Reyhan Yalçındağ Baydemir: Siyaset yargı oldu
Sosyal medya paylaşımları nedeniyle gözaltına alınan gazeteci Nurcan Baysal ile DTK Eş Başkanı Leyla Güven’in avukatı Reyhan Yalçındağ Baydemir, "Barış propagandası yapmak örgüt propagandası yapmak gibi yorumlanıyor" dedi. Gözaltıların Cumhurbaşkanı Erdoğan'ın açıklamalarından sonra arttığını söyleyen Baydemir, "Eskiden yargının siyasallaştığını söylerdik, şimdi siyaset yargı oldu" diye konuştu.
DİYARBAKIR - Türk Silahlı Kuvvetleri’nin (TSK) ve ÖSO’nun Afrin’e düzenlediği harekata ilişkin sosyal medya hesabı üzerinden yaptığı paylaşımlar nedeniyle 22 Ocak günü Diyarbakır’daki evinde gözaltına alınan T24 yazarı Nurcan Baysal, emniyetteki işlemlerinin ardından adliyeye getirildi. Savcılık tarafından “Örgüt propagandası yapmak” iddiasıyla ve tutuklama talebiyle Sulh Ceza Hakimliği’ne sevk edilen Baysal, yurt dışına çıkış yasağı ve adli kontrol şartıyla serbest bırakıldı.
Aynı tarihte evinin önünde gözaltına alınan Demokratik Toplum Kongresi (DTK) Eşbaşkanı Leyla Güven’in ise gözaltı süresi uzatıldı. Hem Nurcan Baysal’ın hem de Leyla Güven’in avukatlığını üstlenen Reyhan Yalçındağ Baydemir, müvekkillerinin nasıl gözaltına alındıklarını ve gözaltı nedenlerini anlattı.

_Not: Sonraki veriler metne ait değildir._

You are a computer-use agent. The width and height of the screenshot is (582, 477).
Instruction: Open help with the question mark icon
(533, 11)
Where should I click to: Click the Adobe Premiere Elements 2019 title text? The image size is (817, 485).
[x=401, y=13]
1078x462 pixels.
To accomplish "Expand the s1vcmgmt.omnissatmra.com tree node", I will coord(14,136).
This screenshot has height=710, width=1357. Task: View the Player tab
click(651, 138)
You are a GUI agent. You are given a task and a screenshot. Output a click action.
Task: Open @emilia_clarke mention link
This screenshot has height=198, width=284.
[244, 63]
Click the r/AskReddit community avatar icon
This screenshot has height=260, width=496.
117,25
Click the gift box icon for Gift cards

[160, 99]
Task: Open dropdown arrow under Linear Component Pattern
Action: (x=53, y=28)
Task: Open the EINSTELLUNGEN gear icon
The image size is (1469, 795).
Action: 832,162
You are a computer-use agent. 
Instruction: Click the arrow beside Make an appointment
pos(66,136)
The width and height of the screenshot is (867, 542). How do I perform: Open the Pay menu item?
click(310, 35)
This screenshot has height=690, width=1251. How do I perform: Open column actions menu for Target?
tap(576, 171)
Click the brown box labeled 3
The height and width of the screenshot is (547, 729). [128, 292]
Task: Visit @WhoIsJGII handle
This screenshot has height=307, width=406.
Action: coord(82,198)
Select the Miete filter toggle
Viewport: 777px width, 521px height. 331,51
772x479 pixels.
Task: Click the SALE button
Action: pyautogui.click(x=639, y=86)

‘POLİS KAPIYI ÇALMA İHTİYACI DUYMUYOR’
Reyhan Yalçındağ Baydemir, Nurcan Baysal’ın gazeteci olduğunu hatırlatarak, “Müvekkilim daha önce iki yazısından dolayı telefonla ifadeye çağrıldı. Gittik, ifade verdik. Birinden beraat etti, diğer dava devam ediyor. Bir daha ifadeye çağırsalardı bir daha giderdi. Müvekkilim bir anne ve gazeteci. Göz önünde bir insan ve ifade vermekten kaçacak bir insan değil” dedi.
Polislerin kapıyı kırarak içeri girdiğini söyleyen Baydemir, "Bu durum son günlerde yaygınlaştı Diyarbakır’da. Polis kapıyı çalmak ihtiyacı duymuyor, direk kapıyı kırarak içeri giriyorlar. Nurcan hanımın evine de bu şekilde girmişler” diye konuştu.
'ORTADA KRİMİNAL BİR DURUM YOK'
Sosyal medyada yaptığı paylaşımdan dolayı hakkında gözaltı kararı çıkarıldığını belirten Baydemir, “Ortada kriminal bir durum yok, bir annenin ve gazetecinin evine bu şekilde girmek için hiçbir gerekçe yok. Gözaltına alma biçimi bile bizi yüz yıl geriye götüren bir uygulama” dedi.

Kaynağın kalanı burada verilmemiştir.